<a id="top"></a>

## DSM030 - April 2021 - CW1

*This notebook is designed to load a dataset (product-cat-dataset.csv), then perform basic exploration and data cleaning. A function is defined to process text to prepare for bag-of-words, then the vectorized results are transformed with Term Frequency Inverse Document Frequency. The resulting matrix of features is split into training and testing datasets, and a Naive Bayes classifier is used on the training set to create and save models for each category, sub-category, and sub-sub-category combination. The resulting models are then applied to predict the category labels for the testing set and the model accuracy is scored by level.*

### Outline:

+ [Load and Explore Data](#load)
+ [Data Cleaning](#clean)
+ [Text Preparation Function](#process)
+ [Feature Extraction with TF-IDF](#feature)
+ [Train Test Split and Training](#train)
+ [Prediction](#predict)
+ [Accuracy by Level](#accuracy)
+ [Summary Report](#report)

In [1]:
import pandas as pd
import seaborn as sns
from matplotlib import pyplot as plt
from typing import List
import string
import re
from nltk.stem.snowball import SnowballStemmer
from sklearn.feature_extraction.text import CountVectorizer as CV
import random
from sklearn.feature_extraction.text import TfidfTransformer
from sklearn.model_selection import train_test_split
from sklearn.naive_bayes import ComplementNB
import pickle
import os
from sklearn.metrics import accuracy_score

ModuleNotFoundError: No module named 'sklearn'

<a id="load"></a>

## Load and Explore Data

*Data is loaded and we make some observations based on summary statistics, charts, and analysis of aggregation.*

##### [Back to top](#top)

In [None]:
data = pd.read_csv("product-category-dataset.csv")
data.head()

In [None]:
# Interesting... let's check the difference between index 1 and 3...
data.iloc[1] == data.iloc[3]

In [None]:
data.describe()

### Notes:

+ More labels for the levels than descriptions - must be some missing values in Description
+ We can see a duplicate description already and the count vs unique of Description suggests a lot more.

In [None]:
# Let's investigate these duplicate descriptions in more detail by counting the number of associated classes
grouped = data[data["Description"].duplicated()].groupby("Description")
gvalue_counts = grouped.agg({"Level_1": pd.Series.nunique, "Level_2": pd.Series.nunique, "Level_3": pd.Series.nunique})
gvalue_counts.describe().style.set_caption("Duplicate Descriptions: Number of Class Labels")

### Notes:
+ It looks like for some of these duplicates there is just one set of labels for level 1, 2, and 3
+ There are a few duplicated descriptions that have different labels indicated by slight standard deviation & max value

In [None]:
# Let's take a look at duplicated descriptions with different labels in more detail
multiple_labels = gvalue_counts[(gvalue_counts["Level_1"] > 1) | (gvalue_counts["Level_2"] > 1) | (gvalue_counts["Level_3"] > 1)]
multiple_labels.style.set_caption("Duplicate Descriptions with Ambiguous Labels: Count of Classes by Level")

=== REQUIREMENTS ===
In the notebook's description, change "Naive Bayes" to "Multinomial Naive Bayes" in the part starting with "## DSM030 - April" and going on through "Extraction with TF-IDF](#feature)", and write that part out again.

=== PROVIDED DATA ===
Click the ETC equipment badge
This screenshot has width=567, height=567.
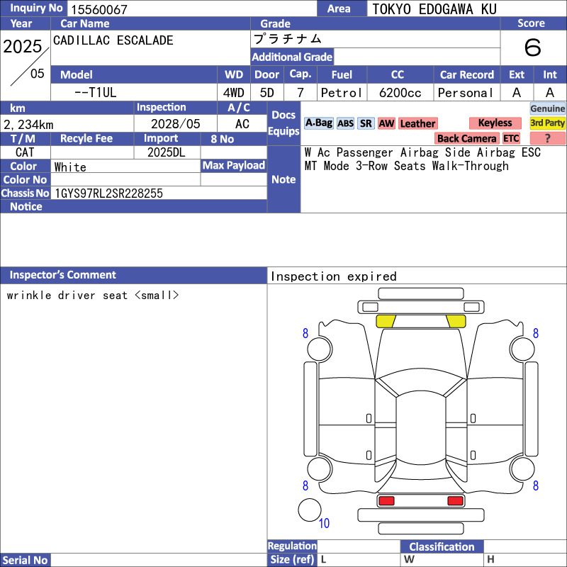point(511,138)
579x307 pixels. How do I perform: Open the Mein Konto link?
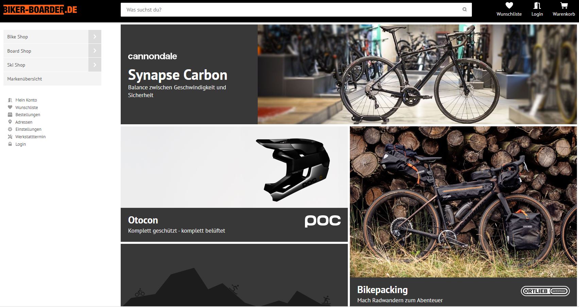click(x=26, y=100)
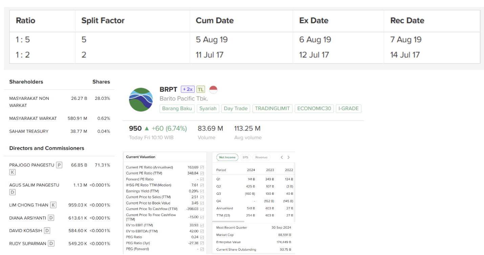
Task: Click the Barito Pacific company logo
Action: 141,100
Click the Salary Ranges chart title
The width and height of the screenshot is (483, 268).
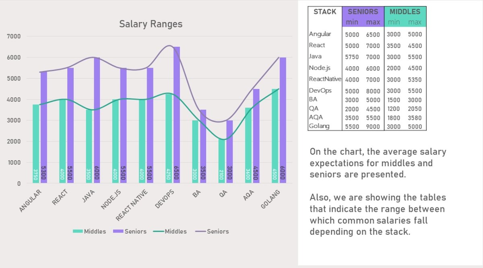pos(151,24)
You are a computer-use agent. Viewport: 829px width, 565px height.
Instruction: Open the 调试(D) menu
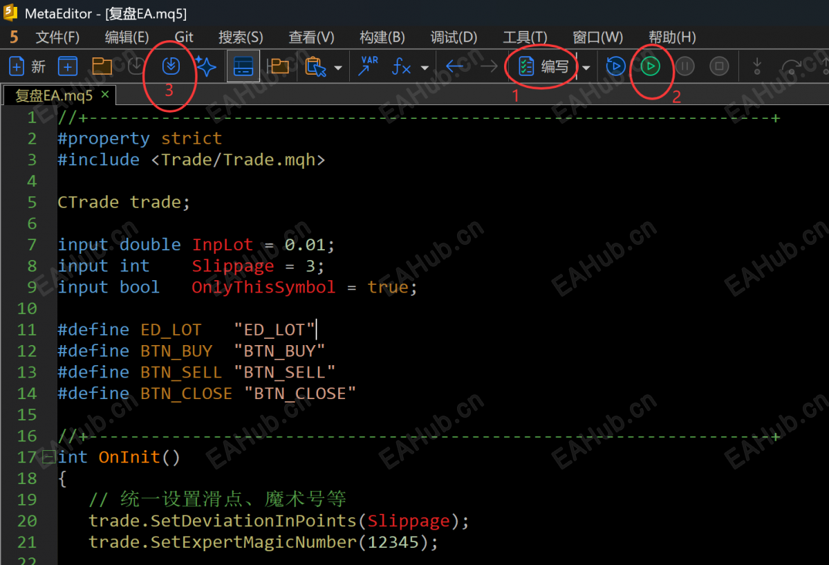(454, 37)
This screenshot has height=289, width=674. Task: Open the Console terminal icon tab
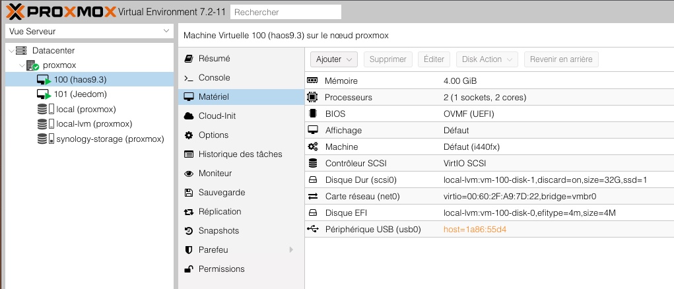click(188, 78)
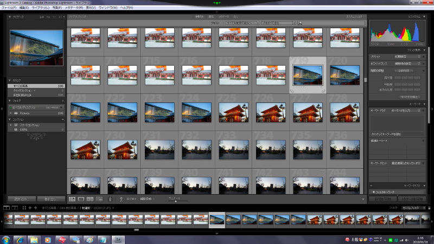This screenshot has height=244, width=434.
Task: Switch to Grid view in toolbar
Action: (x=72, y=200)
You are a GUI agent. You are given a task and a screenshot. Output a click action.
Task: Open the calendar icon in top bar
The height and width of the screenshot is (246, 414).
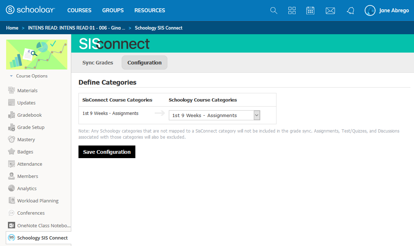click(310, 10)
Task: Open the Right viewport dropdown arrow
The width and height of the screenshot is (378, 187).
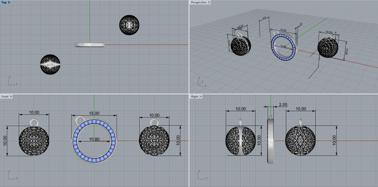Action: click(x=201, y=97)

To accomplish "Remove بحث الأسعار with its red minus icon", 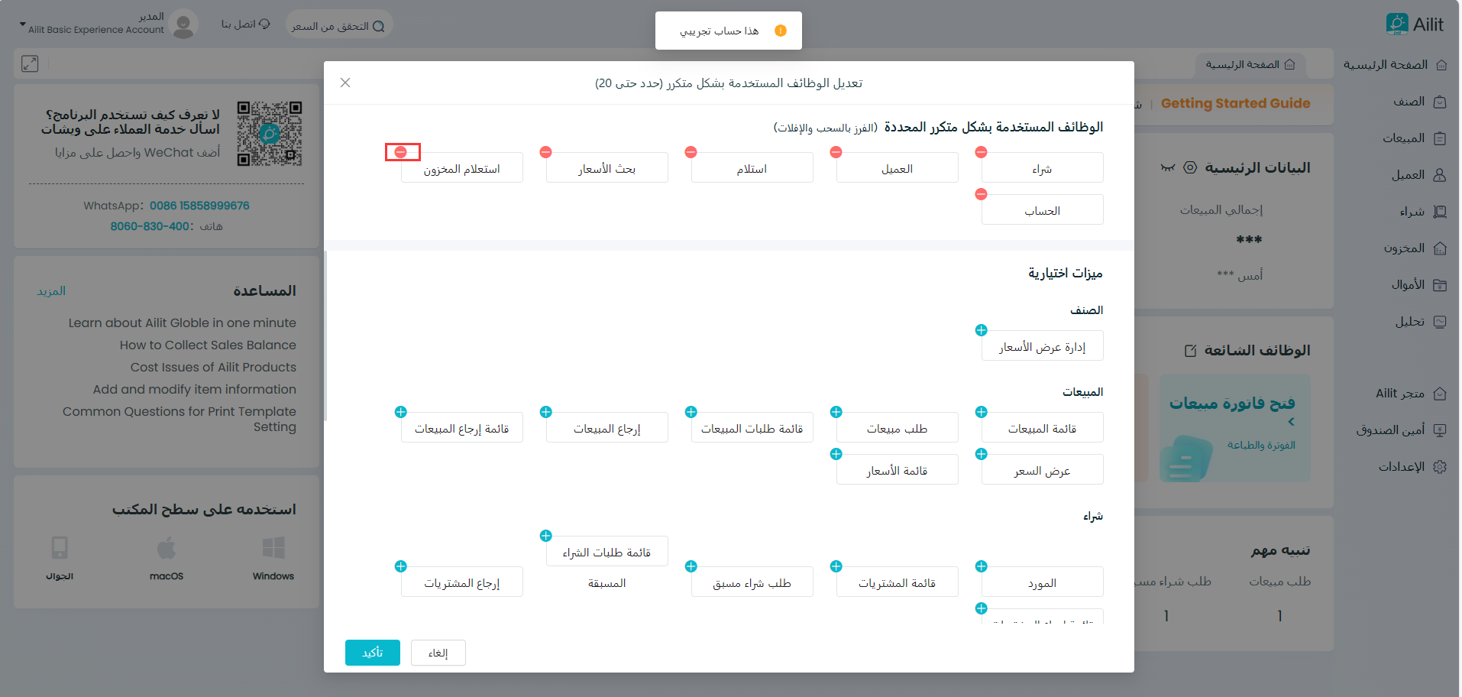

=== RESULT ===
## DSM030 - April 2021 - CW1

*This notebook is designed to load a dataset (product-cat-dataset.csv), then perform basic exploration and data cleaning. A function is defined to process text to prepare for bag-of-words, then the vectorized results are transformed with Term Frequency Inverse Document Frequency. The resulting matrix of features is split into training and testing datasets, and a Multinomial Naive Bayes classifier is used on the training set to create and save models for each category, sub-category, and sub-sub-category combination. The resulting models are then applied to predict the category labels for the testing set and the model accuracy is scored by level.*

### Outline:

+ [Load and Explore Data](#load)
+ [Data Cleaning](#clean)
+ [Text Preparation Function](#process)
+ [Feature Extraction with TF-IDF](#feature)